Welcome
Welcome to the ninth online edition of Under the Sun and to our 25th edition since we began publishing in 1996. This past year, in the year of coronavirus, we looked outward and inward to find meaning and to create art. As you might expect, many of the essays we received this year
centered on coronavirus, and so we begin and end with pandemic essays. Emily Blacker’s lovely “Notes from the Rooftop” reminds us of the uncertainty and mix of emotions that beset us in April of 2020, when no one in the world could predict what trajectory the pandemic would take. Melanie Hoffert’s “Bird Rearing During a Pandemic” reflects on both the loss and the gain the pandemic brought to her. In between these two, our other essays touch on the specific challenges of our recent times as well as the timeless challenges of being human. This year we also celebrate the winners of our first writing contests, held both last summer and last fall.
The astonishing photos above bring to mind Lao-tse’s observation that “the wise man looks into space and does not regard the small as too little, nor the great as too big, for he knows that there is no limit to dimensions.” They are also a tribute to the many wonderful images available online for free, offered by institutions like NASA and the National Institute of Allergy and Infectious Diseases, as well as by individual artists who ask only the price of being credited. We celebrate that ethic at Under the Sun and emulate it. We are the product of many wonderful readers who offer their attention for free, simply to promote literary art and to build a reading and writing community.

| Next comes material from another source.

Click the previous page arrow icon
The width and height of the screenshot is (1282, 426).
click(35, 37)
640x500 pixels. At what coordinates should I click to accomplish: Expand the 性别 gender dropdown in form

Certainly coronavirus and the past year have felt like a collision to many of us, and we have endured it as a collective trauma. The NASA photo shows another type of collision that is common throughout the universe, and one that will befall our own galaxy when it collides with the Andromeda galaxy in four billion years. Far from obliterating either galaxy though, the clash will eventually meld us into another larger galaxy, but one that will go on emitting light and sustaining the lives within it.
We are small on the scale of galaxies, and yet at times we create a type of light too. There is much of it to be found in the essays that live within this edition of Under the Sun, and a lesson of the universe is that this light will continue to travel on after we are gone, and that it will travel far.
Our Readers
Under the Sun welcomes Nomi Isenberg and Cindy Bradley as co-assistant editors this year. Nomi joined us last year from Israel, and Cindy Bradley has been published three times in our pages. Her “Death, Driveways, and Dreams” was chosen as a Notable by The Best American Essays. We also welcome another former contributor as a reader, Patty Somlo. Two other readers join us from Israel, Renee Atlas and Elana Dorfman. We welcome back all of these readers from last year and from previous years: Ann Lewald, Jere Mitchum, Ralph Bowden, Richard Doran, and Leigh Wieland. We thank our Tennessee Tech interns: Rosemary McLean, Valerie Hubert, Jessica Hunt, and Jake Gentry. They were an important part of our selection process this year. We thank Patricia Foster, the final judge for our summer writing contest. We thank our advisors and our web designer, Carl Shires. You can learn more about all of us at “About Us.”
Ruminations
Since 2010, Under the Sun has published an essay by Mel Livatino every year. In all, from publication in Under the Sun and other journals, Mel has received eleven Notables from The Best American Essays. This year in his essay “Why I Write Essays” Mel reflects on his own craft in a way that is both beautiful and helpful to his fellow writers.